Segment Start: Exercise data

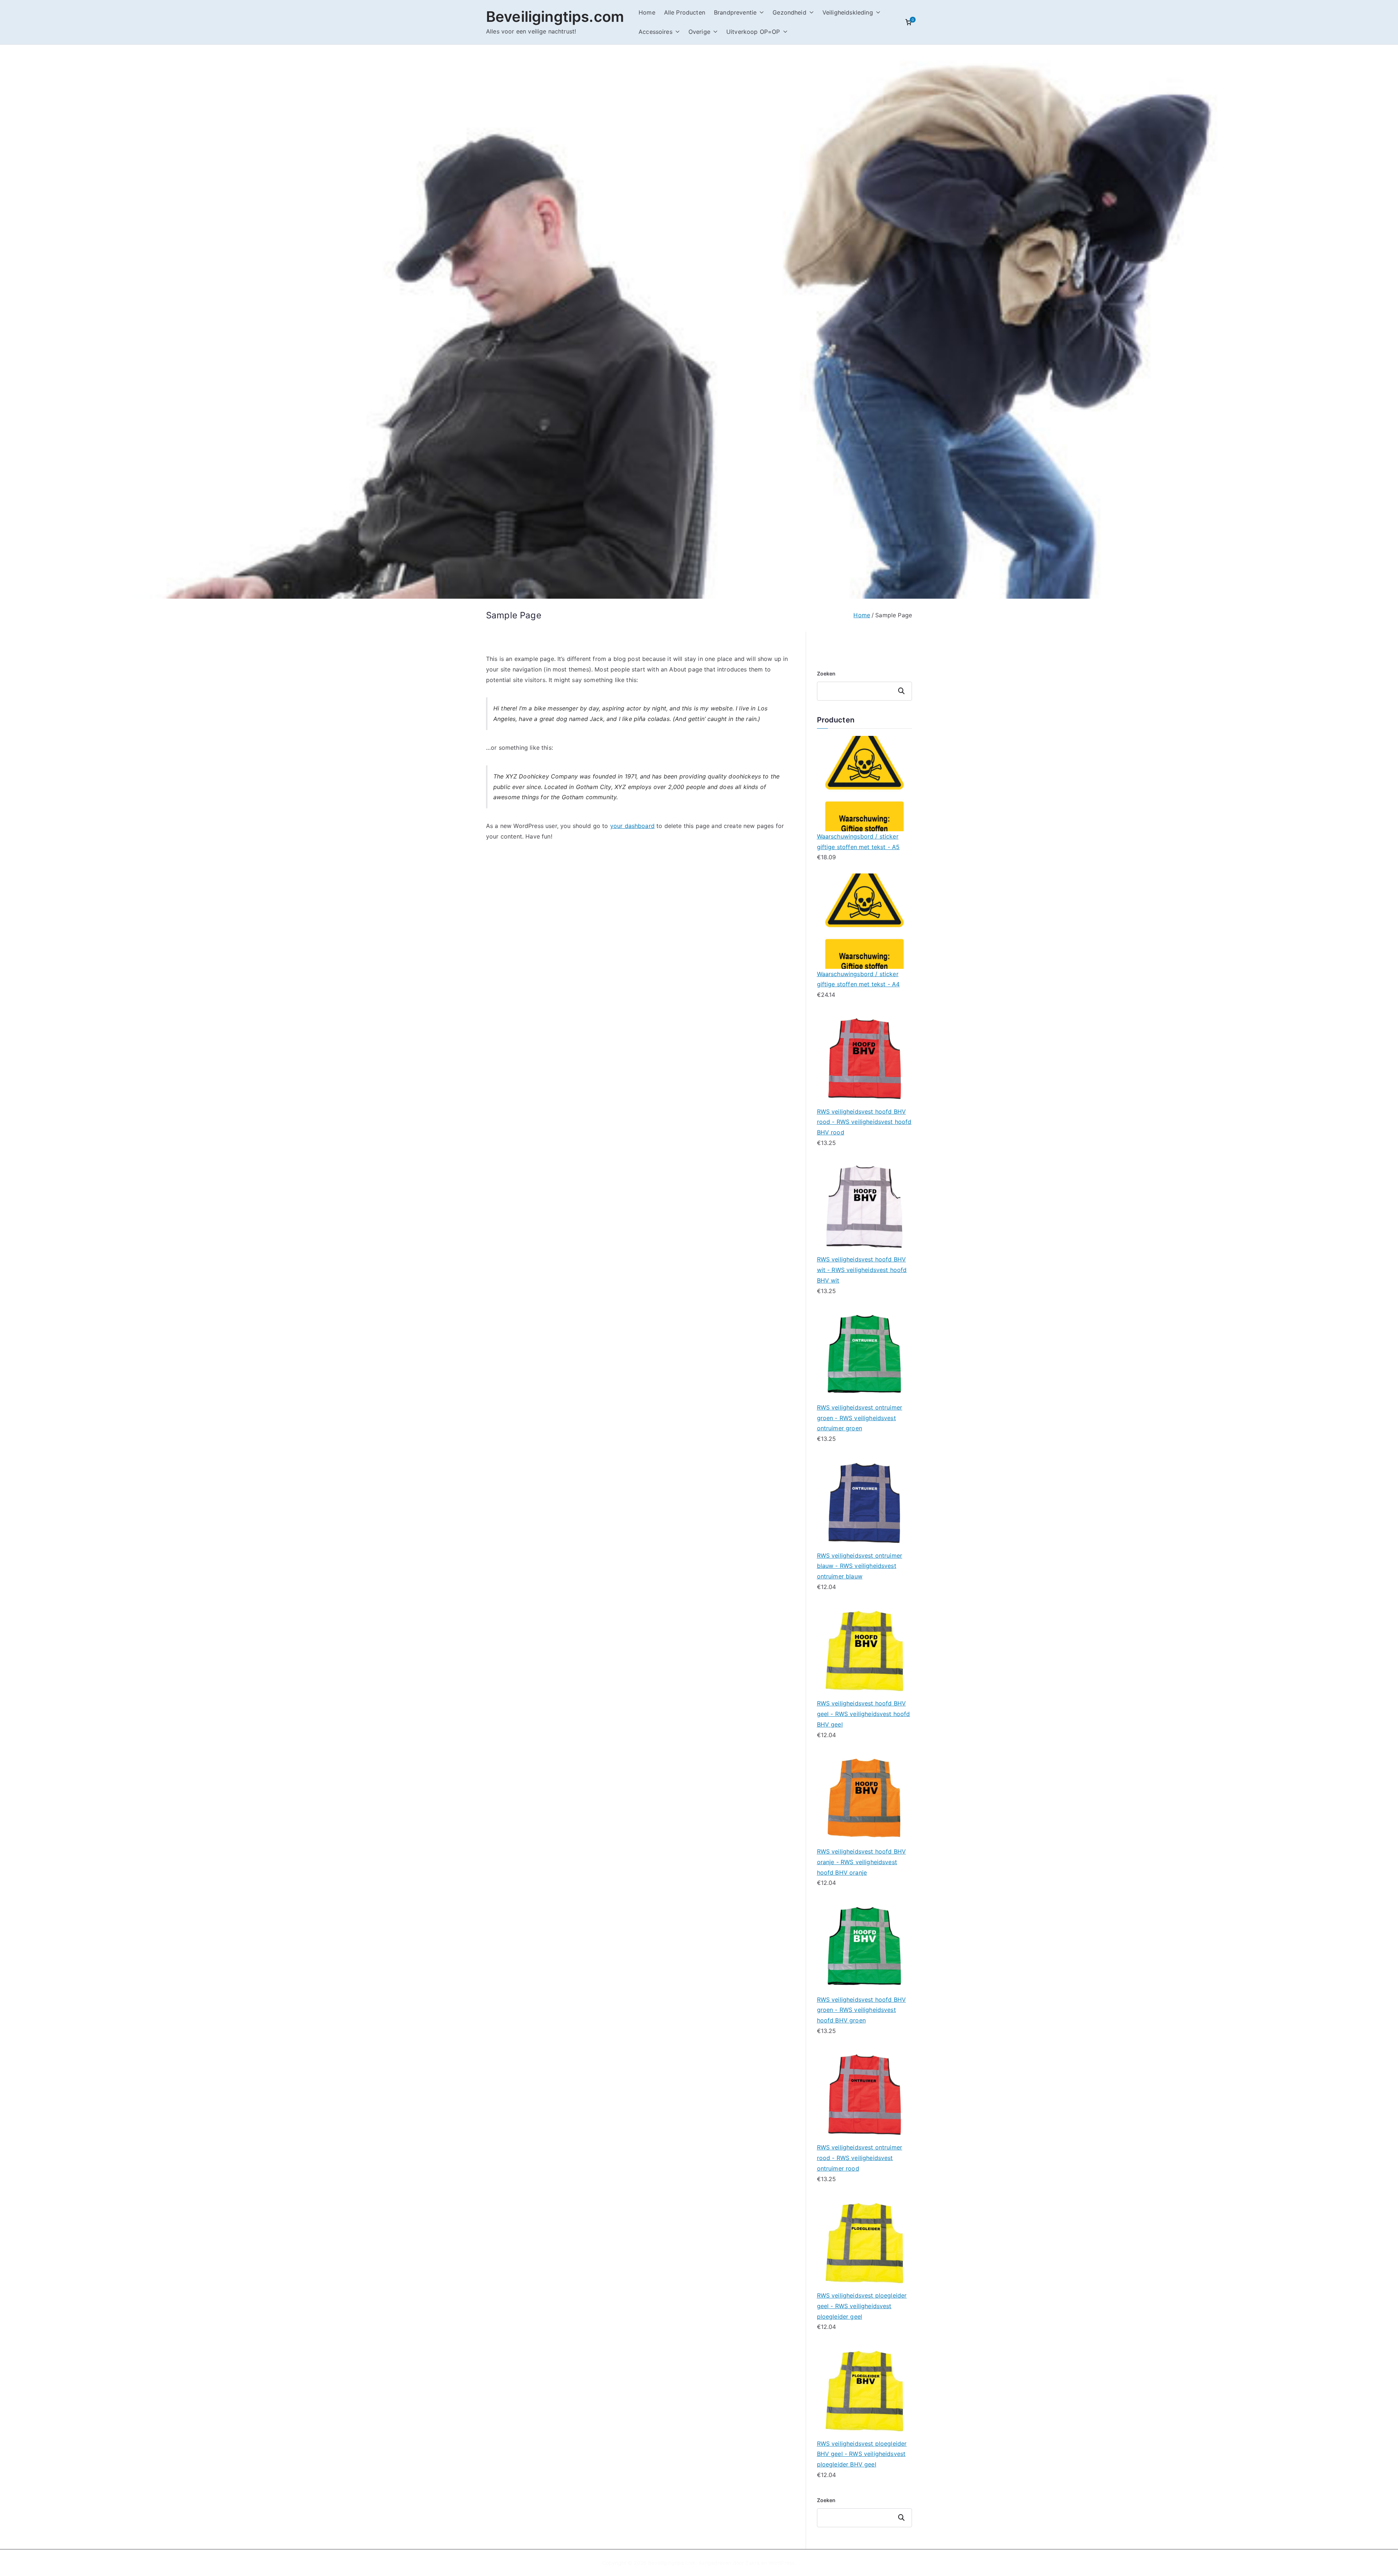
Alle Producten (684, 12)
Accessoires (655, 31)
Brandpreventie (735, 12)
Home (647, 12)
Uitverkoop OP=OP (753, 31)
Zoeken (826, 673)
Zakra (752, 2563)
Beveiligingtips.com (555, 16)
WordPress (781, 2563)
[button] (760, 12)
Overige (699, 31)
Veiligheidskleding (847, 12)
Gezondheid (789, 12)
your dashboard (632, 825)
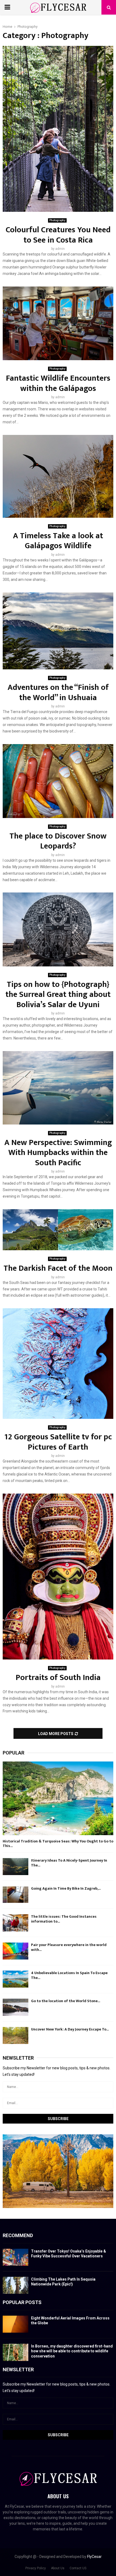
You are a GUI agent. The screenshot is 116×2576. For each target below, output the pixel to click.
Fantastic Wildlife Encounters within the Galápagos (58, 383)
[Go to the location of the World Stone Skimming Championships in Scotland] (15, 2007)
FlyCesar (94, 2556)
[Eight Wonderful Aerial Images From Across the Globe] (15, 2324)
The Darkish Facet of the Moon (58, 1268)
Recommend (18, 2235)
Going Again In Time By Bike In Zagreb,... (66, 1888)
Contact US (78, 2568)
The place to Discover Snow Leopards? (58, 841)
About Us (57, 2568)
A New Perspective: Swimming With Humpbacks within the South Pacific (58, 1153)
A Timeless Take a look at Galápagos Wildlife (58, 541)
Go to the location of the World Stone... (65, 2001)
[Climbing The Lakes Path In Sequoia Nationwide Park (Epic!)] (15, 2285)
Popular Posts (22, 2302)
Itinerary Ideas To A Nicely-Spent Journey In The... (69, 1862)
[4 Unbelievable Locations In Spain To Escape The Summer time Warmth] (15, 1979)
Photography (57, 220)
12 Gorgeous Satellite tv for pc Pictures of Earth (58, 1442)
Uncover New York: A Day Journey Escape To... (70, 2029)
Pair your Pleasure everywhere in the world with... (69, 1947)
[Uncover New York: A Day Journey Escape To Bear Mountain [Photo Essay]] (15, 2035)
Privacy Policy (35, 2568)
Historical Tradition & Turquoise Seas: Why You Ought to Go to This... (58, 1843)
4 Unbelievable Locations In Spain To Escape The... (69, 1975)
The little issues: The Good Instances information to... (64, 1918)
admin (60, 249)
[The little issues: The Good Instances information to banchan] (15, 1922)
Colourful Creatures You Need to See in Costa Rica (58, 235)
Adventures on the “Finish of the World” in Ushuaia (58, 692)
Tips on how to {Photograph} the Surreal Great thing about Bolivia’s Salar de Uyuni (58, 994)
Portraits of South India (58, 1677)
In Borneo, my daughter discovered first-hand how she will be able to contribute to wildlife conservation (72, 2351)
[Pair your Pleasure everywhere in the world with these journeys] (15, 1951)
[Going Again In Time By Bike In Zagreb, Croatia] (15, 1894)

Segment End: Exercise data

▶ How to complete this task: Keep every word of the records exact as you write them out, but drop the pictures.

▶ Exercise answer:
Alle Producten (684, 12)
Accessoires (655, 31)
Brandpreventie (735, 12)
Home (647, 12)
Uitverkoop OP=OP (753, 31)
Zoeken (826, 673)
Zakra (752, 2563)
Beveiligingtips.com (555, 16)
WordPress (781, 2563)
[button] (760, 12)
Overige (699, 31)
Veiligheidskleding (847, 12)
Gezondheid (789, 12)
your dashboard (632, 825)
You are a GUI agent. The screenshot is 116×2576. For each target below, output the pixel to click.
Fantastic Wildlife Encounters within the Galápagos (58, 383)
[Go to the location of the World Stone Skimming Championships in Scotland] (15, 2007)
FlyCesar (94, 2556)
[Eight Wonderful Aerial Images From Across the Globe] (15, 2324)
The Darkish Facet of the Moon (58, 1268)
Recommend (18, 2235)
Going Again In Time By Bike In Zagreb,... (66, 1888)
Contact US (78, 2568)
The place to Discover Snow Leopards? (58, 841)
About Us (57, 2568)
A New Perspective: Swimming With Humpbacks within the South Pacific (58, 1153)
A Timeless Take a look at Galápagos Wildlife (58, 541)
Go to the location of the World Stone... (65, 2001)
[Climbing The Lakes Path In Sequoia Nationwide Park (Epic!)] (15, 2285)
Popular Posts (22, 2302)
Itinerary Ideas To A Nicely-Spent Journey In The... (69, 1862)
[4 Unbelievable Locations In Spain To Escape The Summer time Warmth] (15, 1979)
Photography (57, 220)
12 Gorgeous Satellite tv for pc Pictures of Earth (58, 1442)
Uncover New York: A Day Journey Escape To... (70, 2029)
Pair your Pleasure everywhere in the world with... (69, 1947)
[Uncover New York: A Day Journey Escape To Bear Mountain [Photo Essay]] (15, 2035)
Privacy Policy (35, 2568)
Historical Tradition & Turquoise Seas: Why You Ought to Go to This... (58, 1843)
4 Unbelievable Locations In Spain To Escape The... (69, 1975)
The little issues: The Good Instances information to... (64, 1918)
admin (60, 249)
[The little issues: The Good Instances information to banchan] (15, 1922)
Colourful Creatures You Need to See in Costa Rica (58, 235)
Adventures on the “Finish of the World” in Ushuaia (58, 692)
Tips on how to {Photograph} the Surreal Great thing about Bolivia’s Salar de Uyuni (58, 994)
Portraits of South India (58, 1677)
In Borneo, my daughter discovered first-hand how she will be able to contribute to wildlife conservation (72, 2351)
[Pair your Pleasure everywhere in the world with these journeys] (15, 1951)
[Going Again In Time By Bike In Zagreb, Croatia] (15, 1894)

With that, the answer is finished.